C’est elle qui a fait en sorte de « simplifier » la visualisation des données issues de trois data sets en s’appuyant sur les outils Opendatasoft et la librairie open source Highcharts. WedoData a notamment conçu plusieurs filtres et vues afin de trier les données par poste de dépense, par effectif de patients, et par cause de comorbidités associées à chaque pathologie. Les jeux de données renseignent le sexe, la classe d’âge et le territoire d’origine (régions et départements) des patients. Le site permet d’observer les évolutions et de comparer l’occurrence des pathologies ainsi que les dépenses engagées entre départements.
« Nous travaillons régulièrement avec WedoData et d’autres agences qui non seulement sont capables de rendre intelligible des informations complexes sans trahir la réalité », souligne Jean-Marc Lazard. « Certains projets de data visualization sont très jolis, mais il n’est pas rare d’y déceler des biais visuels qui peuvent induire en erreur le public visé ».
Le portail open data de l’Assurance Maladie ne servira pas seulement aux données pathologiques et vaccinales, selon Jean-Marc Lazard. « Il y a beaucoup type d’informations que la CNAM peut partager, dont des données sur la répartition de l’offre de soins sur le territoire français, un autre rapport qu’elle effectue annuellement ».

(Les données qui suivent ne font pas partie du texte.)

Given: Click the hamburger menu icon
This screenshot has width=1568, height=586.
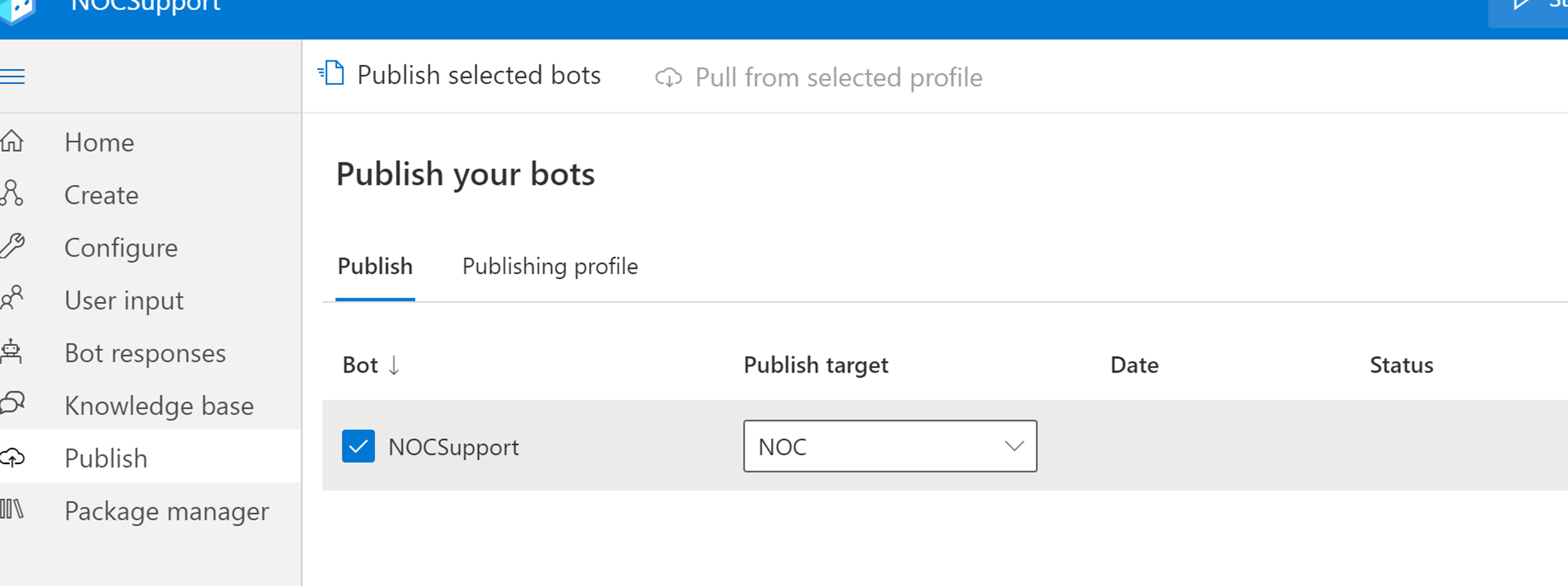Looking at the screenshot, I should click(12, 77).
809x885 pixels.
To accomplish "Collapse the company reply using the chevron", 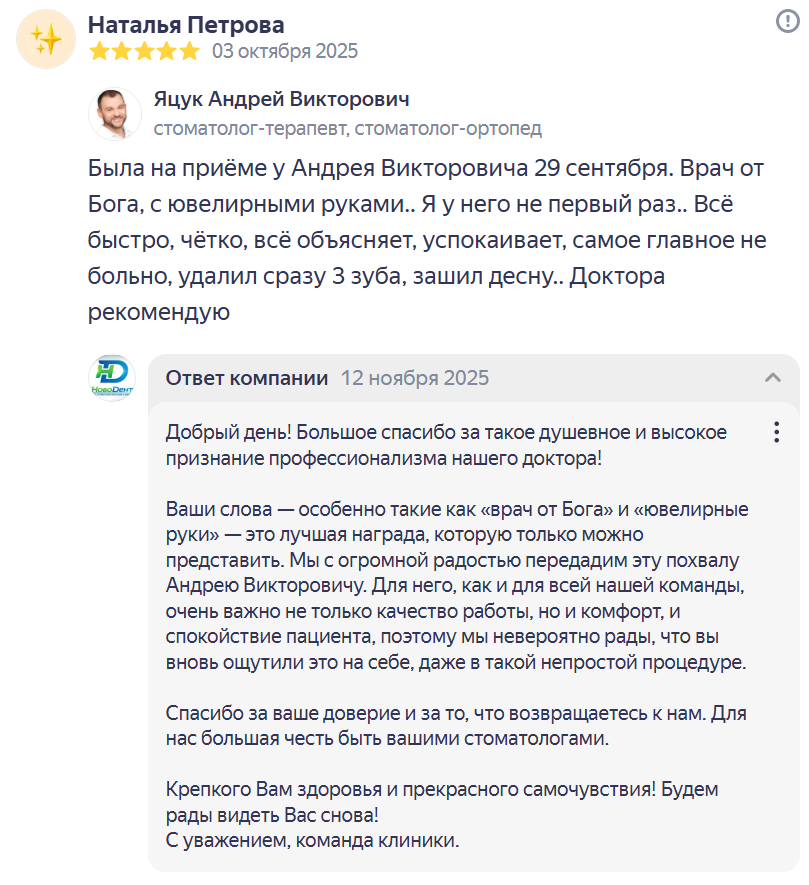I will (772, 378).
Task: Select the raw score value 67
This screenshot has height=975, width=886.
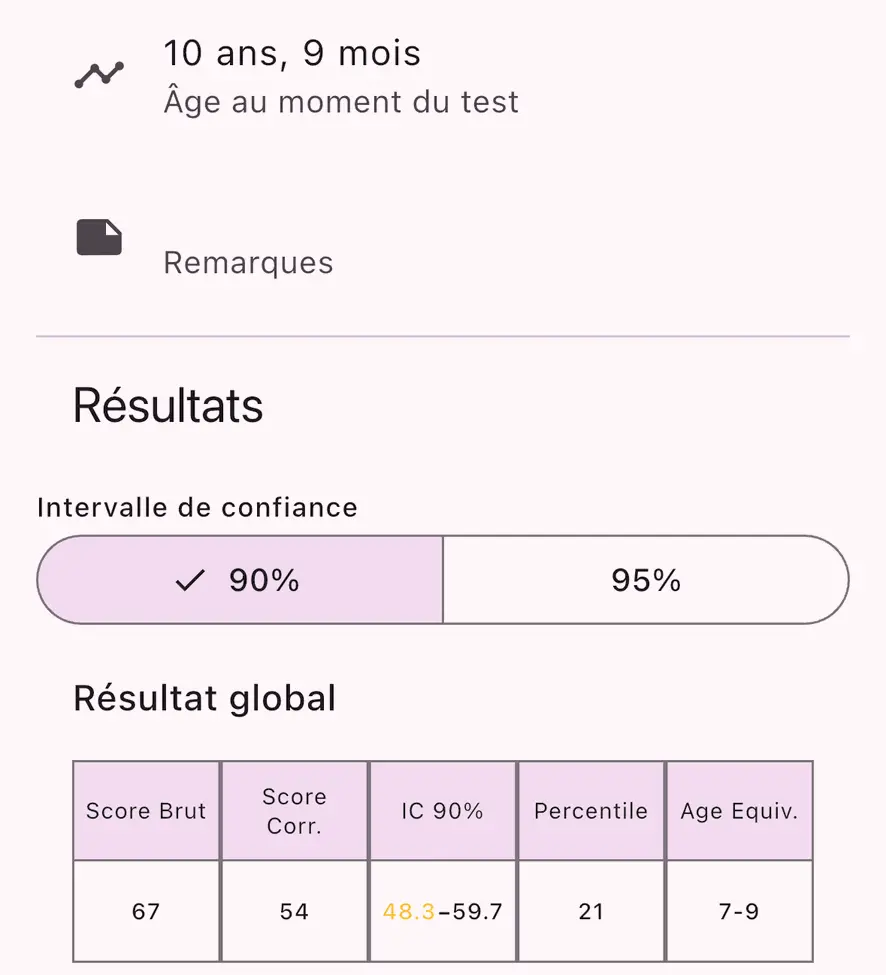Action: (x=146, y=912)
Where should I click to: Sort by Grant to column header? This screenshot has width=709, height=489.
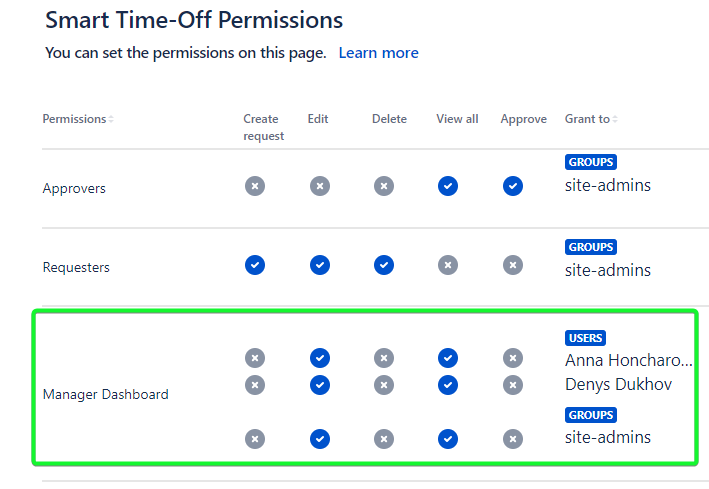[x=590, y=119]
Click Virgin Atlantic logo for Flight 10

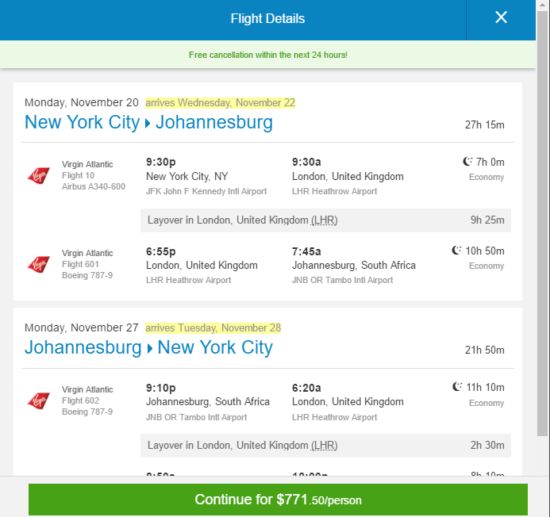[39, 175]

Si Data pathologies vise un public large, la CNAM et Opendatasoft observent qu’il a un plus fort écho auprès des professionnels de santé, des professeurs de médecine ou encore les acteurs des collectivités territoriales. « Les professionnels témoignent du fait que cela les aide à contextualiser la connaissance sur leurs activités par rapport à leurs pairs œuvrant sur un autre territoire », note le PDG d’Opendatasoft.
Cela ne veut pas pour autant dire que la CNAM rafraîchira plus régulièrement ses données : un travail statistique respectueux des lois en vigueur demeure nécessaire pour cette administration.
En ce sens, tout comme l’instance Opendatasoft, les jeux de données agrégés mis à la disposition du public sont stockés sur 3D Outscale, le cloud souverain de Dassault Systèmes, qui est également certifié hébergeur de données de santé.